MP processa Tallis Gomes por permitir oração em sua empresa
Mesmo sendo católico, empresário permitiu a criação de uma célula pelos funcionários
Leiliane Lopes - 29/07/2026 14h59 | atualizado em 29/07/2026 22h02

O empresário Tallis Gomes, fundador da Easy Taxi e cofundador da G4 Educação, afirmou que foi processado pelo Ministério Público por permitir que funcionários realizassem encontros de oração dentro da empresa. A declaração foi dada durante entrevista ao programa O Antagonista Pensando o Brasil em junho e voltou a repercutir nas redes sociais nesta semana.

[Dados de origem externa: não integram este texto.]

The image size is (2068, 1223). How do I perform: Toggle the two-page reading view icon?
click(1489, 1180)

Segundo Tallis, a iniciativa partiu dos próprios colaboradores, que pediram autorização para usar um espaço da empresa para reuniões com orações, louvores e estudo da Bíblia. O empresário disse que, mesmo sendo católico, autorizou os encontros por considerar que eles fazem parte da liberdade religiosa.
– Eu, por exemplo, eu fui processado pelo Ministério Público porque toda segunda na minha empresa tem uma célula dos evangélicos que eles fazem orações lá e fazem louvor. E eu acho lindo isso, que isso aconteça. Eu sou católico, né, mas não tem absolutamente nada contra isso.

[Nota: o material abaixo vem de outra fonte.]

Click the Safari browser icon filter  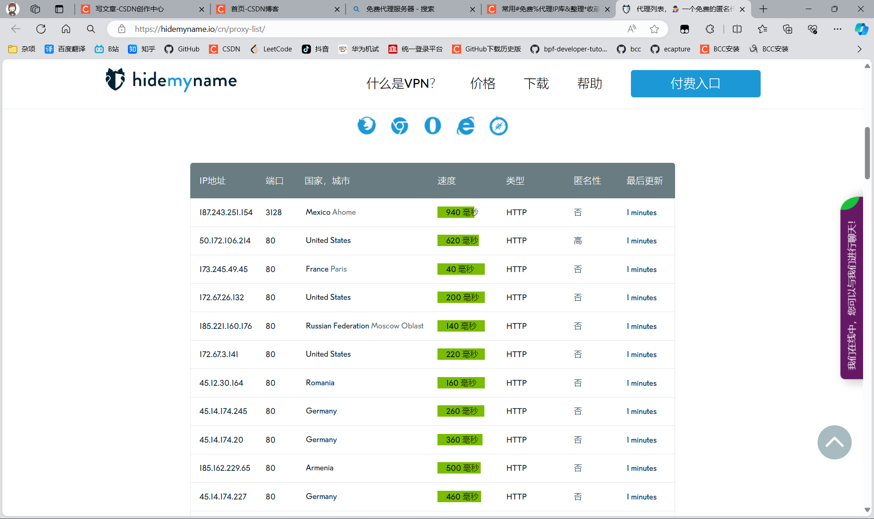[498, 126]
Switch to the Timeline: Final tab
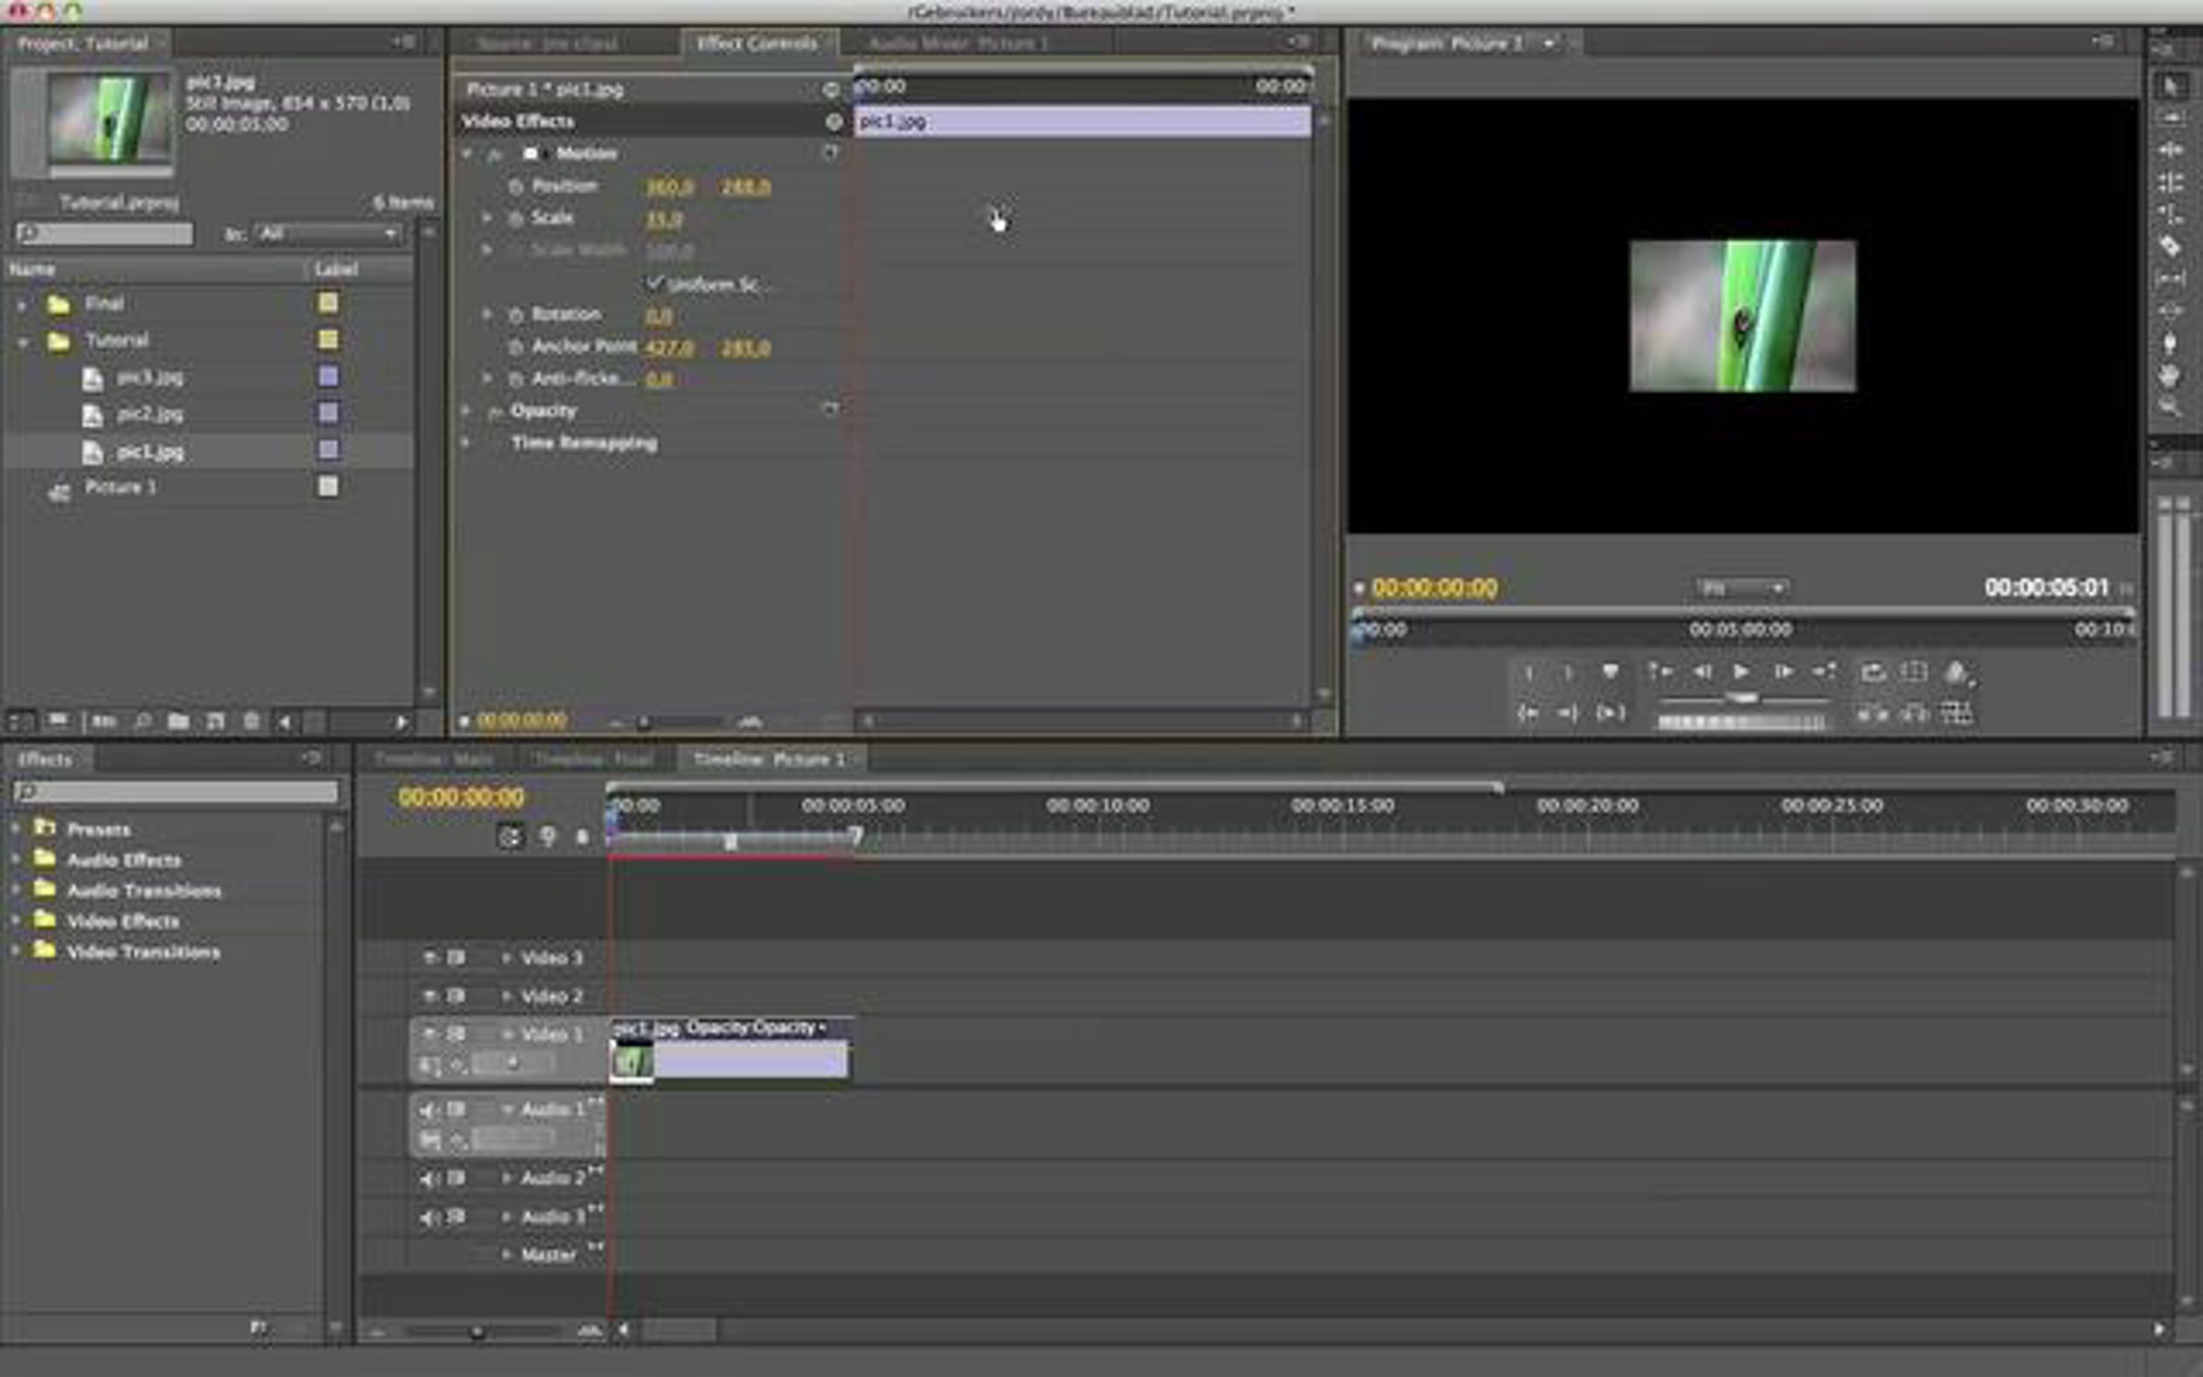This screenshot has width=2203, height=1377. pos(594,759)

– Eu não entendo o que que o Ministério Público tem a ver com isso, entendeu? De uma empresa privada e um dono dessa empresa permitir que seus funcionários louvem a Deus na sua empresa. O que isso tem de ruim? – questionou.

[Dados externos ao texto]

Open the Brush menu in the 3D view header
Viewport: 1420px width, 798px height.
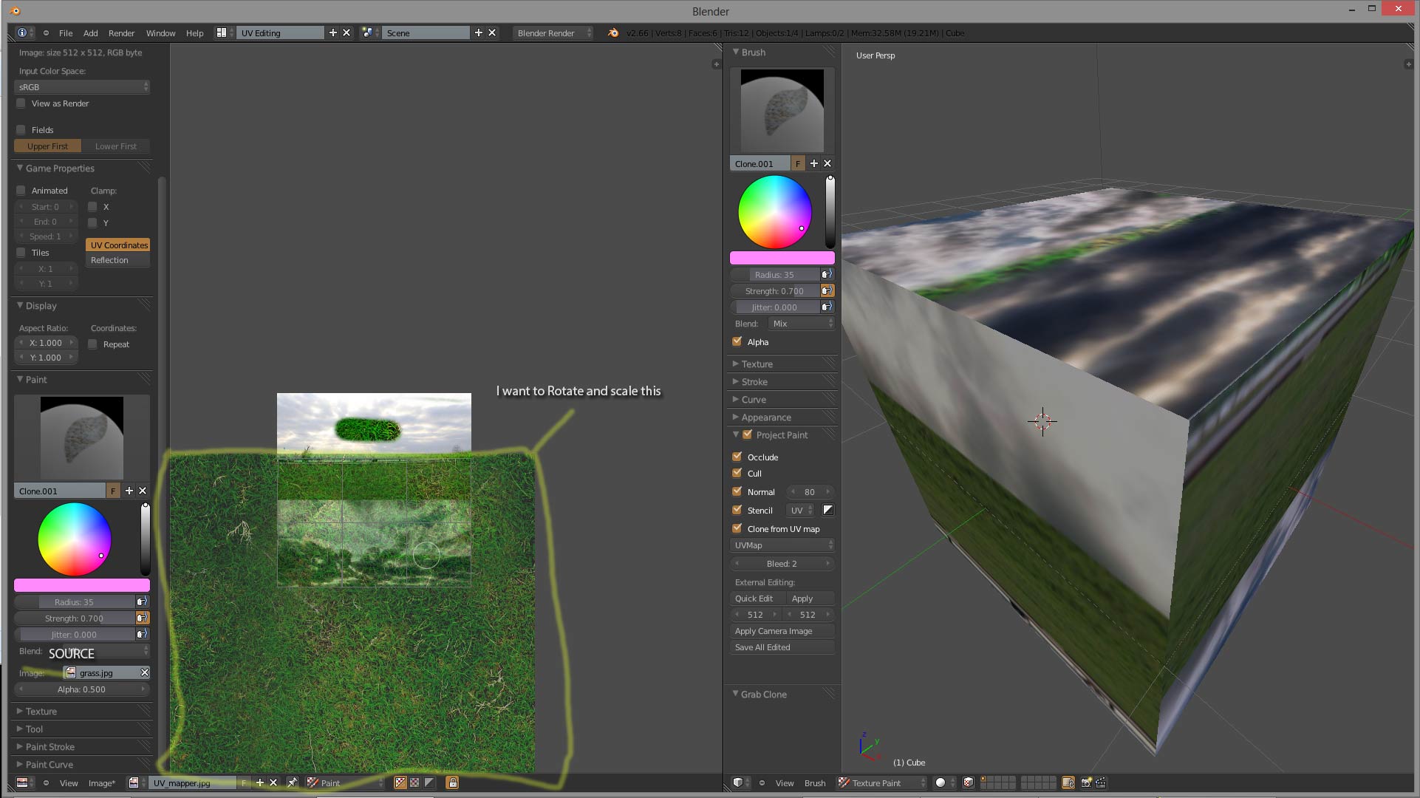816,782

A declaração foi feita enquanto a G4 Educação ainda é alvo de procedimentos instaurados pelo Ministério Público do Trabalho (MPT) em 2024. As apurações envolvem denúncias sobre processos de contratação, jornada de trabalho, condições laborais e declarações públicas feitas por Tallis Gomes, entre elas posicionamentos sobre política e práticas religiosas no ambiente da empresa.